WHAT YOU ARE ASKED TO DO: Everything in the listing below must be set down again exactly.

_ _ _

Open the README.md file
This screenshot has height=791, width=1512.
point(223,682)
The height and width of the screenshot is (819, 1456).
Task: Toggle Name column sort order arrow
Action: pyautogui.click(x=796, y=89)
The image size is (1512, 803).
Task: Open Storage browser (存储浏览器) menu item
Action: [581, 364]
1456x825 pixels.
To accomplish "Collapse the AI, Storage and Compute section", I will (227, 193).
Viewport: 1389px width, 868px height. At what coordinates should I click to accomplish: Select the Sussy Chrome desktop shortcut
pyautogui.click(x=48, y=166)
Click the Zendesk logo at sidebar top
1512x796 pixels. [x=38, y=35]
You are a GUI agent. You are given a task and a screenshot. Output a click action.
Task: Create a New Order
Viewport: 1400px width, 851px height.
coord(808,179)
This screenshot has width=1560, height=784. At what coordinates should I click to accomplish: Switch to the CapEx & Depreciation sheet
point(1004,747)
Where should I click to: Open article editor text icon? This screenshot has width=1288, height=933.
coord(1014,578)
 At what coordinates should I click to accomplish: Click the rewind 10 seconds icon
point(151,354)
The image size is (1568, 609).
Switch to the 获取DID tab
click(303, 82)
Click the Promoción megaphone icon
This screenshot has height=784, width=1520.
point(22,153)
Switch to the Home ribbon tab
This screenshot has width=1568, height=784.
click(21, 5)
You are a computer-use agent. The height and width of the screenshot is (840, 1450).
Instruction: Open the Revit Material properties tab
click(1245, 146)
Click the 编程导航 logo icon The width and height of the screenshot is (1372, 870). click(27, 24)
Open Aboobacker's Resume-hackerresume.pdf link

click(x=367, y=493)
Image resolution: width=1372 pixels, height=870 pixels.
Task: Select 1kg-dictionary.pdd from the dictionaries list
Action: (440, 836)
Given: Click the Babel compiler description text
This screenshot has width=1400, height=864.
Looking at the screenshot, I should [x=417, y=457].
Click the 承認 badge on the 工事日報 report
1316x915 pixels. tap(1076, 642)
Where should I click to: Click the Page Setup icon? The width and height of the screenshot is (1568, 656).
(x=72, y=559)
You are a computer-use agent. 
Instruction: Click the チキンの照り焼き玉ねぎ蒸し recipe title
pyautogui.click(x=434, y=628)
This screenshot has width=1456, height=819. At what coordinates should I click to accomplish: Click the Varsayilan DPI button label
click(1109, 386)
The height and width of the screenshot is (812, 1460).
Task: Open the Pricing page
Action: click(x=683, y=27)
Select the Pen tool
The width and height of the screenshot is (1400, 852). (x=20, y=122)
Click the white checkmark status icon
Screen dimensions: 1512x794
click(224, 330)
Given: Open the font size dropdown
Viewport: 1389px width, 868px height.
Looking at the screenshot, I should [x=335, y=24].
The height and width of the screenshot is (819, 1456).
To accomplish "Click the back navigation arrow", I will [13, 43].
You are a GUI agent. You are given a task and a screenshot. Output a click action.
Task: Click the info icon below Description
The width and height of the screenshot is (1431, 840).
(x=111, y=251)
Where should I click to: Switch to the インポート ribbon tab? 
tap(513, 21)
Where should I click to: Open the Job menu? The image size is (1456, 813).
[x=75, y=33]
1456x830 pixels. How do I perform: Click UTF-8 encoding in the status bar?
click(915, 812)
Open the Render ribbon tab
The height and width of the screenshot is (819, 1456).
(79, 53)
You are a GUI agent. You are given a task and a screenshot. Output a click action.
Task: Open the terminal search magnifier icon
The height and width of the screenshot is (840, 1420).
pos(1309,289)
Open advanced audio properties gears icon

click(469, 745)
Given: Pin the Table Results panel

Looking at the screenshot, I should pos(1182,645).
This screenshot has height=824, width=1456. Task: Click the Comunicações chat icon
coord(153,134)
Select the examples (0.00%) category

_ _ _

EXERCISE ANSWER:
Open the README.md file
This screenshot has height=791, width=1512.
point(223,682)
The height and width of the screenshot is (819, 1456).
Task: Toggle Name column sort order arrow
Action: pyautogui.click(x=796, y=89)
The image size is (1512, 803).
Task: Open Storage browser (存储浏览器) menu item
Action: [581, 364]
1456x825 pixels.
To accomplish "Collapse the AI, Storage and Compute section", I will (227, 193).
Viewport: 1389px width, 868px height. At what coordinates should I click to accomplish: Select the Sussy Chrome desktop shortcut
pyautogui.click(x=48, y=166)
Click the Zendesk logo at sidebar top
1512x796 pixels. [x=38, y=35]
You are a GUI agent. You are given a task and a screenshot. Output a click action.
Task: Create a New Order
Viewport: 1400px width, 851px height.
coord(808,179)
This screenshot has width=1560, height=784. At what coordinates should I click to accomplish: Switch to the CapEx & Depreciation sheet
point(1004,747)
Where should I click to: Open article editor text icon? This screenshot has width=1288, height=933.
coord(1014,578)
 At what coordinates should I click to accomplish: Click the rewind 10 seconds icon
point(151,354)
The image size is (1568, 609).
Switch to the 获取DID tab
click(303, 82)
Click the Promoción megaphone icon
This screenshot has height=784, width=1520.
point(22,153)
Switch to the Home ribbon tab
This screenshot has width=1568, height=784.
click(21, 5)
You are a computer-use agent. The height and width of the screenshot is (840, 1450).
Instruction: Open the Revit Material properties tab
click(1245, 146)
Click the 编程导航 logo icon The width and height of the screenshot is (1372, 870). click(27, 24)
Open Aboobacker's Resume-hackerresume.pdf link

click(x=367, y=493)
Image resolution: width=1372 pixels, height=870 pixels.
Task: Select 1kg-dictionary.pdd from the dictionaries list
Action: (440, 836)
Given: Click the Babel compiler description text
This screenshot has width=1400, height=864.
Looking at the screenshot, I should [x=417, y=457].
Click the 承認 badge on the 工事日報 report
1316x915 pixels. tap(1076, 642)
Where should I click to: Click the Page Setup icon? The width and height of the screenshot is (1568, 656).
(x=72, y=559)
You are a computer-use agent. 
Instruction: Click the チキンの照り焼き玉ねぎ蒸し recipe title
pyautogui.click(x=434, y=628)
This screenshot has width=1456, height=819. At what coordinates should I click to accomplish: Click the Varsayilan DPI button label
click(1109, 386)
The height and width of the screenshot is (812, 1460).
Task: Open the Pricing page
Action: click(x=683, y=27)
Select the Pen tool
The width and height of the screenshot is (1400, 852). (x=20, y=122)
Click the white checkmark status icon
Screen dimensions: 1512x794
click(224, 330)
Given: Open the font size dropdown
Viewport: 1389px width, 868px height.
Looking at the screenshot, I should [x=335, y=24].
The height and width of the screenshot is (819, 1456).
To accomplish "Click the back navigation arrow", I will [13, 43].
You are a GUI agent. You are given a task and a screenshot. Output a click action.
Task: Click the info icon below Description
The width and height of the screenshot is (1431, 840).
(x=111, y=251)
Where should I click to: Switch to the インポート ribbon tab? 
tap(513, 21)
Where should I click to: Open the Job menu? The image size is (1456, 813).
[x=75, y=33]
1456x830 pixels. How do I perform: Click UTF-8 encoding in the status bar?
click(915, 812)
Open the Render ribbon tab
The height and width of the screenshot is (819, 1456).
(79, 53)
You are a GUI agent. You are given a task and a screenshot. Output a click action.
Task: Open the terminal search magnifier icon
The height and width of the screenshot is (840, 1420).
pos(1309,289)
Open advanced audio properties gears icon

click(469, 745)
Given: Pin the Table Results panel

Looking at the screenshot, I should pos(1182,645).
This screenshot has height=824, width=1456. Task: Click the Comunicações chat icon
coord(153,134)
Select the examples (0.00%) category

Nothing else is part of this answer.